=== REQUIREMENTS ===
Write out every line of the items below as a Markdown table with two columns, "Row" for the row number and "Line" for the line itself, and skip blank lines. Don't include the pictures.

=== PROVIDED MATERIAL ===
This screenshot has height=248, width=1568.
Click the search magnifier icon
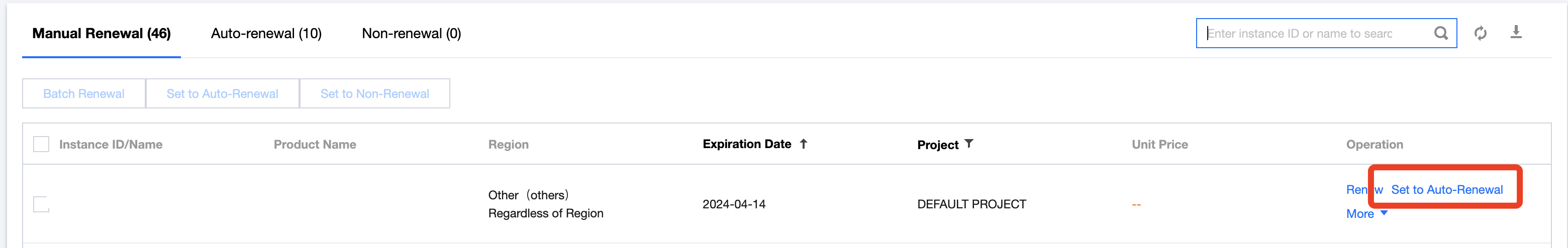point(1440,34)
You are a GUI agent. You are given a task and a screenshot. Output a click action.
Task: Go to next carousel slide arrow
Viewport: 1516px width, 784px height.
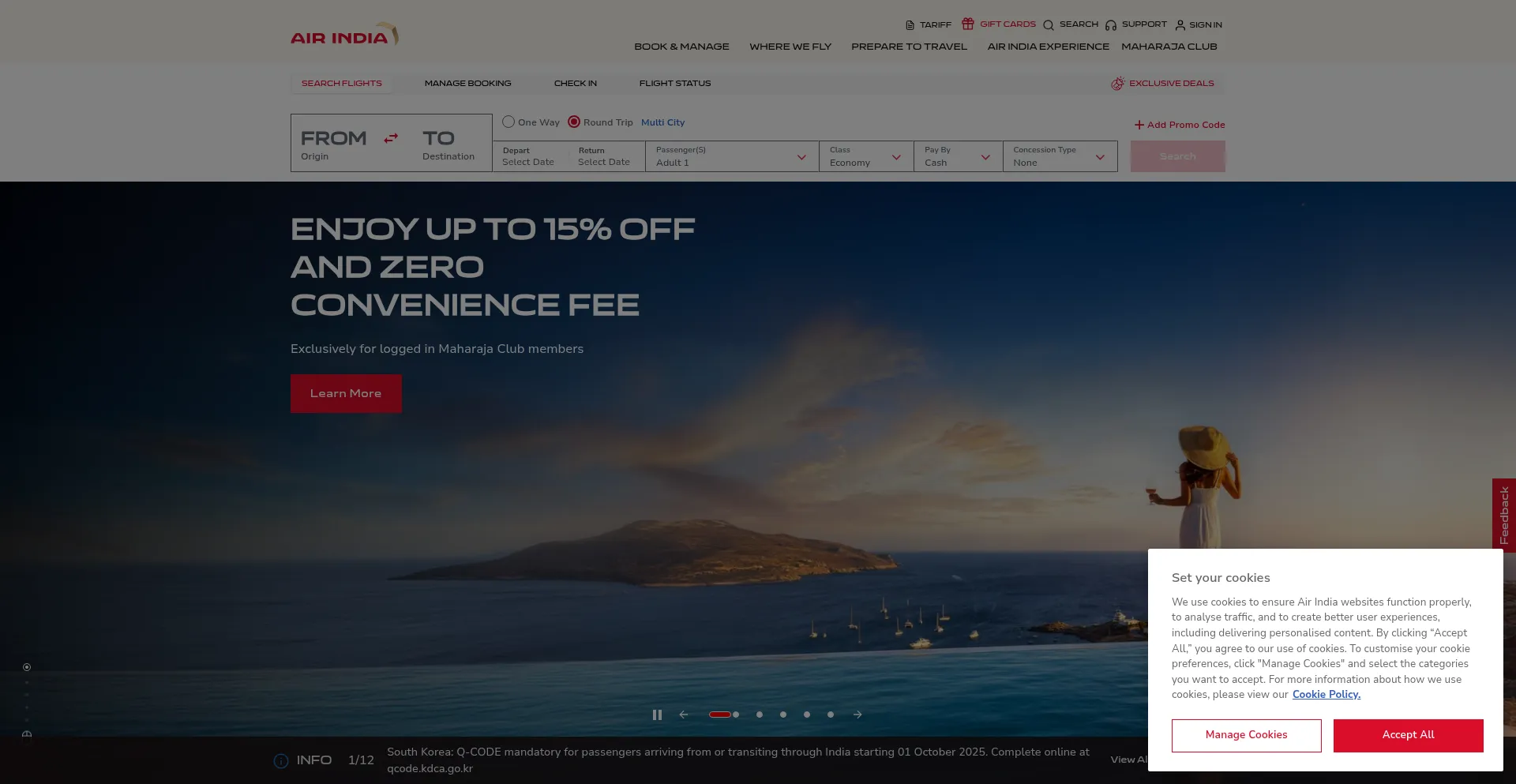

=== EXERCISE RESPONSE ===
| Row | Line |
|---|---|
| 1 | This screenshot has height=248, width=1568. |
| 2 | Click the search magnifier icon |
| 3 | point(1440,34) |
| 4 | You are a GUI agent. You are given a task and a screenshot. Output a click action. |
| 5 | Task: Go to next carousel slide arrow |
| 6 | Viewport: 1516px width, 784px height. |